You see those rising lines? That’s increased velocity month-by-month so far this season. In April, Bundy’s average 94.3 MPH four-seamer jumped to a June average of exactly 96.0 MPH. A nearly two mile per hour uptick on all his pitches not only hints at how explosive his arm is, but a sign of progressing fluidity.

As for the Orioles sad state of affairs minus Chris Tillman and Kevin Gausman, it is what it is.

Yovani Gallardo has been somewhat better since coming back from the disabled list, going five or six innings giving up two or three runs, which is pretty much all he has to be the rest of the year. Tyler Wilson in all likelihood will get another start this Friday against the Angels, and like Gallardo, he’s been slightly average more often than he’s been bad. As for the Mike Wright’s and Ubaldo Jimenez’s in this sad universe, it’s hard to imagine Dan Duquette allows the last spot in the rotation to be held by the latter two more much longer, barring the unforeseen. As our fearless Mark Brown has said before, the Orioles are probably going to trade for a pitcher we don’t really like for a prospect we probably do like, but you can’t blame it on Bundy.

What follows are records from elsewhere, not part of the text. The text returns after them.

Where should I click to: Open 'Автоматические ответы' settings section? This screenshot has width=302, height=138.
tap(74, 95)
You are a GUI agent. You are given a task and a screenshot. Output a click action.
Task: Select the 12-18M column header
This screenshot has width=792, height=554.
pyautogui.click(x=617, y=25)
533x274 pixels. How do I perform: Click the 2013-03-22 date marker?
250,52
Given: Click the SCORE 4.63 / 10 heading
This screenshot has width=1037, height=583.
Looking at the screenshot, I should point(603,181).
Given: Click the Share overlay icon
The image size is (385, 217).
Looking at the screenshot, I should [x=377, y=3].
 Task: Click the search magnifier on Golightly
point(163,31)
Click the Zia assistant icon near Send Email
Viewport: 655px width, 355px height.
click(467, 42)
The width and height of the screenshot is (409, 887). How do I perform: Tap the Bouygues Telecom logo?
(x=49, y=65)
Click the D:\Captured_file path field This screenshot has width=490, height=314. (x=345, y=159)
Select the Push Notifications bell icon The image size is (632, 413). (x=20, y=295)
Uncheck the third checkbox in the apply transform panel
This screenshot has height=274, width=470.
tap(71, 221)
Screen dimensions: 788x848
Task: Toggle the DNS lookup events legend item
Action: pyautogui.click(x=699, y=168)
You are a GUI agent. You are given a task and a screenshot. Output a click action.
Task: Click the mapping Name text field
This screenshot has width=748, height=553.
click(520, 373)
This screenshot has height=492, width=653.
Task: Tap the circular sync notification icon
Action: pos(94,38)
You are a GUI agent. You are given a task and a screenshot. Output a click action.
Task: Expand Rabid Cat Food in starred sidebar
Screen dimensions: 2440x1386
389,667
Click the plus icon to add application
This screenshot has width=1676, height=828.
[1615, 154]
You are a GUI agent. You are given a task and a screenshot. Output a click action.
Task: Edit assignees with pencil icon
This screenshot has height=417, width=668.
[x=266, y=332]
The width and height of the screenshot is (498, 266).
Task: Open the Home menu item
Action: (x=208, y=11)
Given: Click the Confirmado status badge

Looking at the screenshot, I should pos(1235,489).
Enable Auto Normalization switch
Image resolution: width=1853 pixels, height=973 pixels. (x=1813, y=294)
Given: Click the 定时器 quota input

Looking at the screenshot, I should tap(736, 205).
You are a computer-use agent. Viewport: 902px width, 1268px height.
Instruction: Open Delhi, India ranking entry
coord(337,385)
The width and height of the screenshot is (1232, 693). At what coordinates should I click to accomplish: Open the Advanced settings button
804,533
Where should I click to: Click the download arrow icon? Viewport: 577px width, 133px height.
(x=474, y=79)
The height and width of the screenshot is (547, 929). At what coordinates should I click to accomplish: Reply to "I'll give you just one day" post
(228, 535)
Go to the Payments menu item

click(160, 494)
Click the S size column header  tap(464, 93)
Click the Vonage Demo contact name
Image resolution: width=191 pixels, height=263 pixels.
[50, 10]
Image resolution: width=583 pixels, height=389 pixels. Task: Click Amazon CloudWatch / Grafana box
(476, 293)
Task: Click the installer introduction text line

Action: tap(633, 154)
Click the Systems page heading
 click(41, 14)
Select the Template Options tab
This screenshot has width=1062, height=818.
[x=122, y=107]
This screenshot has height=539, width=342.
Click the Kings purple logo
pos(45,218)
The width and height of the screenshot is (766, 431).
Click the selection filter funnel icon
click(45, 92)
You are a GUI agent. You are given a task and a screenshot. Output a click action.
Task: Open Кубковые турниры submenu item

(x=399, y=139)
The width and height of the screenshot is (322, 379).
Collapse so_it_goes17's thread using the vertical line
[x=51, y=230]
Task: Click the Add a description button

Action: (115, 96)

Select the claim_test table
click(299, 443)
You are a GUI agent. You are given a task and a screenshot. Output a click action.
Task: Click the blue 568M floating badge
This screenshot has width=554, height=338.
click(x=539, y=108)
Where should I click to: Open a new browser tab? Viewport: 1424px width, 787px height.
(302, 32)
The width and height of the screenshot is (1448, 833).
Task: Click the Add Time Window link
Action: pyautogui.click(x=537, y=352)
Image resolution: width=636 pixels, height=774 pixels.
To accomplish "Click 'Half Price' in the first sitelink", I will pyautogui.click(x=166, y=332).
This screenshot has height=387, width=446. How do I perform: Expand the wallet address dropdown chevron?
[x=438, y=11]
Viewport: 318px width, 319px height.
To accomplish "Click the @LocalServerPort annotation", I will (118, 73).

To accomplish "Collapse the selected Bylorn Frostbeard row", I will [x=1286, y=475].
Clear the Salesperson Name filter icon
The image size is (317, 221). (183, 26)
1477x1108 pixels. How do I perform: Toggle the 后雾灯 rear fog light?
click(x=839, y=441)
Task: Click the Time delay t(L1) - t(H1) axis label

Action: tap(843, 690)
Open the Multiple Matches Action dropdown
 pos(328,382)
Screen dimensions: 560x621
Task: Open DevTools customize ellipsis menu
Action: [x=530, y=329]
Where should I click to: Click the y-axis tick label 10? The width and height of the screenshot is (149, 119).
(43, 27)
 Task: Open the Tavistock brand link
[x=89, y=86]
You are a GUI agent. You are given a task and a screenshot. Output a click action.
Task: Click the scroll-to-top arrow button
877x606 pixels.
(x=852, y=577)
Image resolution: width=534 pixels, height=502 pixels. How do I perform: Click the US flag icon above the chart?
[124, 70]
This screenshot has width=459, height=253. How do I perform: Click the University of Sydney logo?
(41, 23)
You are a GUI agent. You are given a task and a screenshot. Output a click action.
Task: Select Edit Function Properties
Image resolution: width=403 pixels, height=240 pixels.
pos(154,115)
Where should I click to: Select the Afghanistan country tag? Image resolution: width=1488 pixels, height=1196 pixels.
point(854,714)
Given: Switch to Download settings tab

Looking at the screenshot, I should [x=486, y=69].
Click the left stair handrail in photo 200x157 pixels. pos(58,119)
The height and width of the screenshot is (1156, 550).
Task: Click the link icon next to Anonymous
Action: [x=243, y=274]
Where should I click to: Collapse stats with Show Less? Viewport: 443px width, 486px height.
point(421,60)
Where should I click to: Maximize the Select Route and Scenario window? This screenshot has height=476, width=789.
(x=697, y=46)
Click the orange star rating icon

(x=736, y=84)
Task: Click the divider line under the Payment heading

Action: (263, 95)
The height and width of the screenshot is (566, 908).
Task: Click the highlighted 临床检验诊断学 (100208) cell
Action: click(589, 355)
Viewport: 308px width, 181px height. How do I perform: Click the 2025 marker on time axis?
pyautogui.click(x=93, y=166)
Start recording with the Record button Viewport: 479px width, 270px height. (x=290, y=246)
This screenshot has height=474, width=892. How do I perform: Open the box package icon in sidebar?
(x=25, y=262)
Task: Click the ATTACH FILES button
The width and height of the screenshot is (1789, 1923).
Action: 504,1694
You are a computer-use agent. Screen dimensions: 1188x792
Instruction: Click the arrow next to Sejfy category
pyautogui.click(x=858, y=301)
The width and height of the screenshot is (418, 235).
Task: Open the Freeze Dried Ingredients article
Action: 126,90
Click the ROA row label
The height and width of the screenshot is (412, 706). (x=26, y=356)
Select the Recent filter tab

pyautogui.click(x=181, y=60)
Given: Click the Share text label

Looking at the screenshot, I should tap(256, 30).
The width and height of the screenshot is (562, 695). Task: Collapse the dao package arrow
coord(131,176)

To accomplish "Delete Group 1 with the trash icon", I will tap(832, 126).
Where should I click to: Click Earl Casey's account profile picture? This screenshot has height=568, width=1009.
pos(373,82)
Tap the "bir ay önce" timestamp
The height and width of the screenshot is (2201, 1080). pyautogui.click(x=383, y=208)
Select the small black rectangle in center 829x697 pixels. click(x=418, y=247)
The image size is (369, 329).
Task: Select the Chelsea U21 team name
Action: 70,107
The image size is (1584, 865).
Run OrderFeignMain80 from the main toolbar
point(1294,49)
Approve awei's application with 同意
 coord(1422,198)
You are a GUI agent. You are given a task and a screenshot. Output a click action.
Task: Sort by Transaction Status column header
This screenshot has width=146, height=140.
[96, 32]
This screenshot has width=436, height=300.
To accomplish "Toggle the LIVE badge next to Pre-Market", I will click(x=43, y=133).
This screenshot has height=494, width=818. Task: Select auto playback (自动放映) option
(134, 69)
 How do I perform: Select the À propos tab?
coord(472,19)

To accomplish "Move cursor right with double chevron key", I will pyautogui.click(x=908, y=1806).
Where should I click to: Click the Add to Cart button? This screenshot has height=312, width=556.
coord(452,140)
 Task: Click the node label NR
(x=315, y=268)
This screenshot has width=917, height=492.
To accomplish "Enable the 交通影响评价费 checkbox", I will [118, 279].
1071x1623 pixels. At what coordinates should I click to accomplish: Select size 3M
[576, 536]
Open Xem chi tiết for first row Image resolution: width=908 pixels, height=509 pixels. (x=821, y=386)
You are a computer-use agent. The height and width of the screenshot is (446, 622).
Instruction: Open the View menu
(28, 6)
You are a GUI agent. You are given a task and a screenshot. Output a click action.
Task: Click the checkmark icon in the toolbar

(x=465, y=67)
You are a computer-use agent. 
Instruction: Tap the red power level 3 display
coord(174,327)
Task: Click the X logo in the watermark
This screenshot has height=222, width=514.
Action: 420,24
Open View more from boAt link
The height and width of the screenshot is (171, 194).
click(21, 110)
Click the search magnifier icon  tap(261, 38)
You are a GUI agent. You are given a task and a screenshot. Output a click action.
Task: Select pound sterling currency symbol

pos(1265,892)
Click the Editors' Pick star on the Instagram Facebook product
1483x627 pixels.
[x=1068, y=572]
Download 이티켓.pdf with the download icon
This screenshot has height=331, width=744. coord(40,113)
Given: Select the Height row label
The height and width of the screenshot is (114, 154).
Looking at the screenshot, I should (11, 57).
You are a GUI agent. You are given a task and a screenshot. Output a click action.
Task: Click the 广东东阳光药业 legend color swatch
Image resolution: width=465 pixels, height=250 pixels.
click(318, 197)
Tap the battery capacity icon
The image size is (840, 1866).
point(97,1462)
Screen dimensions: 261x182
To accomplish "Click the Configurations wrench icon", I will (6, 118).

It isn’t Bundy’s fault that Tommy John surgery set him back two long years, remembered more as a ghost than a guy doesn’t turn 24 until November. It isn’t Bundy’s fault that Duquette traded the likes of Zach Davies, Steven Brault and Josh Hader, or let go of Miguel Gonzalez, some of whom could have impacted the Orioles at some point this season. It isn’t Bundy’s fault Duquette’s commitment to Ubaldo Jimenez has forced the organization into a five-run deficit once a week. It certainly isn’t Bundy’s fault the Orioles are probably going to trade a prospect you want to keep for a pitcher, you know, you don’t want.

Despite a few transactional wrongdoings, the O’s have done well to guide Bundy as gently as possible, and it’s benefited for both parties. For example, yesterday’s ballgame may have been Bundy’s most impressive major league outing.

Going 2.1 innings, all outs via the strikeout, Bundy flashed the upper-90’s fastball that’s become routine, even working around three hits and two walks. The most endearing aspect of his relief was the confidence to throw the changeup down in the count, even in 3-2 counts. My personal favorite...

Like Bundy, the changeup has been a work in progress, and like it’s master, continually gaining steam.

The Orioles could surely use an arm such as Bundy’s to plug the backend of the rotational hole, but Bundy looks mighty fine where he is. He’s essentially captured the role of T.J. McFarland, providing the kind of intimidating relief to help alleviate the pain of short starts.

Still learning, still rehabbing, Bundy appears much more the part now than he ever has before. We’re probably still fighting the reality that a young Oriole pitcher may actually end up being good, an idea even harder to grasp knowing he’s actually taken to what his coaches have preached. Why ruin that?

What was that thing Sam Hinkie said...trust the process?